What you need to do — In the records that follow, locate every line with "help" and extract it.

Data records —
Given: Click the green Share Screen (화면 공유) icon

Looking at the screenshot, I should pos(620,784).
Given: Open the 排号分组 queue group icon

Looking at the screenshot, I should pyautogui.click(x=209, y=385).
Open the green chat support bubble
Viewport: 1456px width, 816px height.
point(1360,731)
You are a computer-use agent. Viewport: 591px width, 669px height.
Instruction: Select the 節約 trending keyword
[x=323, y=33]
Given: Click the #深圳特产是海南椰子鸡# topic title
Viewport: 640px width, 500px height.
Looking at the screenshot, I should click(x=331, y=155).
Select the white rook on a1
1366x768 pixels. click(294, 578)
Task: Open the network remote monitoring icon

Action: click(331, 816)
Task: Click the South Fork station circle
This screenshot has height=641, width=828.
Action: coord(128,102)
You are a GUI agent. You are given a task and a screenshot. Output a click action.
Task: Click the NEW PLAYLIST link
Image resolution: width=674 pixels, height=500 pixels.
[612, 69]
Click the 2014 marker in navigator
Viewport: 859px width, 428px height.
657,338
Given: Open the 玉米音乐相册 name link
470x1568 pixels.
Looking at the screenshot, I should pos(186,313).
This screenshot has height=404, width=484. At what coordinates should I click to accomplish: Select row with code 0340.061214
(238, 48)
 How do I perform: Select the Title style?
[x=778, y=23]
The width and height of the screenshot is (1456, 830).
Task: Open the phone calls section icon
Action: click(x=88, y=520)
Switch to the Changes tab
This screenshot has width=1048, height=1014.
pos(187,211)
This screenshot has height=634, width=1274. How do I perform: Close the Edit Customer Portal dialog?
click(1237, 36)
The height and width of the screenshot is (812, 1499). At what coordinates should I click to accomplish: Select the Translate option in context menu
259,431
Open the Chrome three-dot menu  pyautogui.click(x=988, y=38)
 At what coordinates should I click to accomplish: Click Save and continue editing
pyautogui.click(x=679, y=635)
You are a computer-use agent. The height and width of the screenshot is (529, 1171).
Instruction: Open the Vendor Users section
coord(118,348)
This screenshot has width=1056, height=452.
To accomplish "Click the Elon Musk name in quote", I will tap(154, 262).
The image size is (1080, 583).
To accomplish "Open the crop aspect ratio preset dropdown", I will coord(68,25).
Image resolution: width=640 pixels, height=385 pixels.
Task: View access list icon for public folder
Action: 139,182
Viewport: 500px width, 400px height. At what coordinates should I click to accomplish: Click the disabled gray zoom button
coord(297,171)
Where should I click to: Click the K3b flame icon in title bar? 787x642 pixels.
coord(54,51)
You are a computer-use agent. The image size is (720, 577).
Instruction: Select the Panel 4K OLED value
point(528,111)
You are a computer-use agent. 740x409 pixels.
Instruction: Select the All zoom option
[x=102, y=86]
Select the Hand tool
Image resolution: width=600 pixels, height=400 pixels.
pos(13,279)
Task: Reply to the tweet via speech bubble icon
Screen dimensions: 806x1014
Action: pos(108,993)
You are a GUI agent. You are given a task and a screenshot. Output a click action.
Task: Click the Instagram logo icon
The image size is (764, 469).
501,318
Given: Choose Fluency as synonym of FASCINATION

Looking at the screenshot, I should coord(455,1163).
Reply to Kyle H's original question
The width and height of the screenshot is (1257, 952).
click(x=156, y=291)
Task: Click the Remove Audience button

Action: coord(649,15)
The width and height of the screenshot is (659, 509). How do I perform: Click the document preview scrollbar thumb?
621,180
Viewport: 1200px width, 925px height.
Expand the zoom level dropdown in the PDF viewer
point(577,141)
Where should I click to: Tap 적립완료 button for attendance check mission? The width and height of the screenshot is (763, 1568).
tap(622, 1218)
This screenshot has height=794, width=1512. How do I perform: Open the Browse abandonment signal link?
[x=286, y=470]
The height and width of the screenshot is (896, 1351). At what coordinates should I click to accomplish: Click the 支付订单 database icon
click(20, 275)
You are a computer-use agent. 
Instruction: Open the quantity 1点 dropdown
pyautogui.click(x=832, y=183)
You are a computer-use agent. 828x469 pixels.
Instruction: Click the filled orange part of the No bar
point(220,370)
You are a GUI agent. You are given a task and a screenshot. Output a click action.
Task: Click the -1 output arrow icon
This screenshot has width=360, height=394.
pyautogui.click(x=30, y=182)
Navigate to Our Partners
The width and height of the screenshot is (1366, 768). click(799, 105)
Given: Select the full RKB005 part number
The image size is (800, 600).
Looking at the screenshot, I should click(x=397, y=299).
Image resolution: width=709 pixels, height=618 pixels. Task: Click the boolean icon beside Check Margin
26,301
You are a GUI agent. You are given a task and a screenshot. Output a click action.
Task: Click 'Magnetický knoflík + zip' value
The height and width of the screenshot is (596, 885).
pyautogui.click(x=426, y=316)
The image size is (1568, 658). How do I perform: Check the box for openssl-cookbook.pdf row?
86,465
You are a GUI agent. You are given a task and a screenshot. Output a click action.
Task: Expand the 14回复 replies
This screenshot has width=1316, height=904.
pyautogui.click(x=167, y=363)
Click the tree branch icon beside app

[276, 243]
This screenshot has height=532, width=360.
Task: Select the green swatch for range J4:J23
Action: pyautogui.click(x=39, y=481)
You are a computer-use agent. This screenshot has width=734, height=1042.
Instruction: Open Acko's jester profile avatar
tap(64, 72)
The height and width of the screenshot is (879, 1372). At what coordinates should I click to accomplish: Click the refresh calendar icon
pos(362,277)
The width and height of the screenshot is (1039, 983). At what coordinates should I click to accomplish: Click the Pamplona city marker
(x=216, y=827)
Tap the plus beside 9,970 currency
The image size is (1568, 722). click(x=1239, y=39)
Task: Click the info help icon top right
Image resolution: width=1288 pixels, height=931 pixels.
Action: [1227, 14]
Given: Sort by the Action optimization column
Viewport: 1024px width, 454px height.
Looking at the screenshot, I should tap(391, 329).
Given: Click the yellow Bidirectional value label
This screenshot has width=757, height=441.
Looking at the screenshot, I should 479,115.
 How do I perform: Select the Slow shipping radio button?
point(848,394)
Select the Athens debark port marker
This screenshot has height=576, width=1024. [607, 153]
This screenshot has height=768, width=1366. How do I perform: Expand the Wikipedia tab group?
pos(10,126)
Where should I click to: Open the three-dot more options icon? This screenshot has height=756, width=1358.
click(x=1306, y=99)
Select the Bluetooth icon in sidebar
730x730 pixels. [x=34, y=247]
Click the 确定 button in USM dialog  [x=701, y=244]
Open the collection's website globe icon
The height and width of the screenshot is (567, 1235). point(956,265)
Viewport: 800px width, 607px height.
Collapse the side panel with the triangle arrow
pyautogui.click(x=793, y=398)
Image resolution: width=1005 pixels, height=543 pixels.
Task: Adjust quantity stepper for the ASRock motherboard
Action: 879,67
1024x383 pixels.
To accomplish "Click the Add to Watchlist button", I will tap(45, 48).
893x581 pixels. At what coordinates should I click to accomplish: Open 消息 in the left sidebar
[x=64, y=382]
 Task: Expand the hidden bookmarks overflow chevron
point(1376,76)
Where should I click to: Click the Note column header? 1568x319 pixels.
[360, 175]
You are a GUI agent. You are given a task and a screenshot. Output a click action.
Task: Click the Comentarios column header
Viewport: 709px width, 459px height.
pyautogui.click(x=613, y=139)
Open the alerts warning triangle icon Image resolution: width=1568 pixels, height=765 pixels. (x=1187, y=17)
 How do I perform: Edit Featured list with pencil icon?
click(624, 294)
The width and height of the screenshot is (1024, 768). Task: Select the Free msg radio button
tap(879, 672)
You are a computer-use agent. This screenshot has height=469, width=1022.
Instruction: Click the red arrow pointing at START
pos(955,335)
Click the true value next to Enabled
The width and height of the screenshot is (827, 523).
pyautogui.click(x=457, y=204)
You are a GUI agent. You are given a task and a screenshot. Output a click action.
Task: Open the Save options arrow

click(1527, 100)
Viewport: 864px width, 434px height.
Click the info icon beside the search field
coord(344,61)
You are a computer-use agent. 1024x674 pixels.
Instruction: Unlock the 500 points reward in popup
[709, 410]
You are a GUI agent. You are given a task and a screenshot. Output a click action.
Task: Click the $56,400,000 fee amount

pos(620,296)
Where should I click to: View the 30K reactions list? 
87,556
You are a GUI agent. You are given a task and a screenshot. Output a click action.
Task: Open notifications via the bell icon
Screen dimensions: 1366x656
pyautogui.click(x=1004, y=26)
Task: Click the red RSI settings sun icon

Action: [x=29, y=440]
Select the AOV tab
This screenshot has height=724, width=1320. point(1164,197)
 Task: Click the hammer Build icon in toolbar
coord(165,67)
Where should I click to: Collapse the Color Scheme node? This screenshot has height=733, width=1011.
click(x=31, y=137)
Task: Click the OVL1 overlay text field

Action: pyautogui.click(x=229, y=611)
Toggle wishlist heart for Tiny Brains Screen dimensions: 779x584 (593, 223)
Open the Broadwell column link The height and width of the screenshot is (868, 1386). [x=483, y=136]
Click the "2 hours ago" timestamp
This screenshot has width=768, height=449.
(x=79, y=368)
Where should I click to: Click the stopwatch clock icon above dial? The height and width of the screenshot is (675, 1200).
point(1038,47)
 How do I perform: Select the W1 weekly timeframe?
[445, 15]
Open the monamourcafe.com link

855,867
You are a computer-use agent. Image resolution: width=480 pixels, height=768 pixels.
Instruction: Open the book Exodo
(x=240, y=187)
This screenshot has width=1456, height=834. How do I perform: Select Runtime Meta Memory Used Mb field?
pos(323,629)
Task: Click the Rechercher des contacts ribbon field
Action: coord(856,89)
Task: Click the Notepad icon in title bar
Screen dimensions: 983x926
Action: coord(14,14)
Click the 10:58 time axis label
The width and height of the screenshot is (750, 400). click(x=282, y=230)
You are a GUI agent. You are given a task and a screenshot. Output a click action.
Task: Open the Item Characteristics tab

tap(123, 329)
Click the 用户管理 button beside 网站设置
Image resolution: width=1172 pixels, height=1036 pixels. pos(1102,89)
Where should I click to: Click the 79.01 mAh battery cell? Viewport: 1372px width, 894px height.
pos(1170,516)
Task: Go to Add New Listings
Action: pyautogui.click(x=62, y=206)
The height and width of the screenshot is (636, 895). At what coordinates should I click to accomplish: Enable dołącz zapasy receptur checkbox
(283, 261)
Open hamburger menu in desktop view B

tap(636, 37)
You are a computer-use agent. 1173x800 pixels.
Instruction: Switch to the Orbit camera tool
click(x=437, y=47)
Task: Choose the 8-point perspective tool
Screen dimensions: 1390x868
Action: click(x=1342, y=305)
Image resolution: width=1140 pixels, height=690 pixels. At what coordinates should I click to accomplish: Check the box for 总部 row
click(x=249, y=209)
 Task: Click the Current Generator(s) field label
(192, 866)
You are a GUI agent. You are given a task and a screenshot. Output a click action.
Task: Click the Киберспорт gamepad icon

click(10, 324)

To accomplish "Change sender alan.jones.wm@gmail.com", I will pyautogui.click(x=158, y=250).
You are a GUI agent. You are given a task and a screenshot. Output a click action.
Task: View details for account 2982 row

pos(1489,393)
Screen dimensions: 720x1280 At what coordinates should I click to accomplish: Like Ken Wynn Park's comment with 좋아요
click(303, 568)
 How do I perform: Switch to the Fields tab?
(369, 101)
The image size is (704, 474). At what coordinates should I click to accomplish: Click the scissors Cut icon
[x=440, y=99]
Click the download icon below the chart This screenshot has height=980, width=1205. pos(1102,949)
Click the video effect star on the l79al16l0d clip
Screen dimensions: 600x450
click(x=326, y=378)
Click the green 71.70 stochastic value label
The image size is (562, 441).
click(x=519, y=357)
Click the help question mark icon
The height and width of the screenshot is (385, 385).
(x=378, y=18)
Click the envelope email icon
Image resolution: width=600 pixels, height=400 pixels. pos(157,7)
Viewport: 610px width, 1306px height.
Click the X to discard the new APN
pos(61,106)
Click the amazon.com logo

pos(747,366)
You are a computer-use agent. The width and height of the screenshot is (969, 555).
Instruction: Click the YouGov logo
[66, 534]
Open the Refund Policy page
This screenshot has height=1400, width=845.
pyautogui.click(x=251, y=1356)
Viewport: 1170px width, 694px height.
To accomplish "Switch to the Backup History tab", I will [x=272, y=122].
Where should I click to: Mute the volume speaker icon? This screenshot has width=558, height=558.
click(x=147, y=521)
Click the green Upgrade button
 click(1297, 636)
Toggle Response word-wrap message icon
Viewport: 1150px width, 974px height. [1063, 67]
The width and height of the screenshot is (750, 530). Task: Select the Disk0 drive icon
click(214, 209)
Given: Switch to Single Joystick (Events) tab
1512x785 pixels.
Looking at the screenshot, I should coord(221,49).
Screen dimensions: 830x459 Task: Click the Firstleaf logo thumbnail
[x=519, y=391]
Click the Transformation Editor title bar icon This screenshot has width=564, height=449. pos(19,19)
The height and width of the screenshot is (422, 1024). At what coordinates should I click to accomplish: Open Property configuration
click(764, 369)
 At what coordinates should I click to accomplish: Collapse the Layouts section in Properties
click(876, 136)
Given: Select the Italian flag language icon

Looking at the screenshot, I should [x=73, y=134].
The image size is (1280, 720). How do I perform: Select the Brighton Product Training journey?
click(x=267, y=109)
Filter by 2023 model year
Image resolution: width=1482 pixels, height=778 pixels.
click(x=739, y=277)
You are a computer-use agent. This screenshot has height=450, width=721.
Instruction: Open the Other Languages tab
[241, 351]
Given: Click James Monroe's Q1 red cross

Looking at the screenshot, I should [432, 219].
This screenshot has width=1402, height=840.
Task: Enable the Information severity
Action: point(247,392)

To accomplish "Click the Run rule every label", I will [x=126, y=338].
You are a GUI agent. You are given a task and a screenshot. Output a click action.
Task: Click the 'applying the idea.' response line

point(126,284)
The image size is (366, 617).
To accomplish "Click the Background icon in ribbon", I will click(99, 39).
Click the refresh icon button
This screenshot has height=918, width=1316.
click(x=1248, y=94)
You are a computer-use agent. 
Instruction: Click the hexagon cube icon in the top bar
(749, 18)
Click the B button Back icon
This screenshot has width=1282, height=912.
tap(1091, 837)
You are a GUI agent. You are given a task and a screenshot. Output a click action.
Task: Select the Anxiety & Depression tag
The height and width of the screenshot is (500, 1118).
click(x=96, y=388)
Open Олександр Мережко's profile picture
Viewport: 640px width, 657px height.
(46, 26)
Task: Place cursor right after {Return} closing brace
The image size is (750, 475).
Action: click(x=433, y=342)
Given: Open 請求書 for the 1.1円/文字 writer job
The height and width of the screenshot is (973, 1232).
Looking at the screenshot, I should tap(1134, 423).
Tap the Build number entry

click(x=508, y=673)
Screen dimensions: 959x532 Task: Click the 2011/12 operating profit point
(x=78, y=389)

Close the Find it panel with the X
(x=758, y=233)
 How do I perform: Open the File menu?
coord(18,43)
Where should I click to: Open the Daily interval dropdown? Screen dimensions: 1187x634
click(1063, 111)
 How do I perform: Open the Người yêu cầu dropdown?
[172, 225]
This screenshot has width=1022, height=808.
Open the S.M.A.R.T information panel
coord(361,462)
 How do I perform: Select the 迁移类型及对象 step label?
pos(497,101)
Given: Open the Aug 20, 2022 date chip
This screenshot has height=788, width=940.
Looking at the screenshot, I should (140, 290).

Solution for this task —
Task: Click the info help icon top right
Click the help question mark icon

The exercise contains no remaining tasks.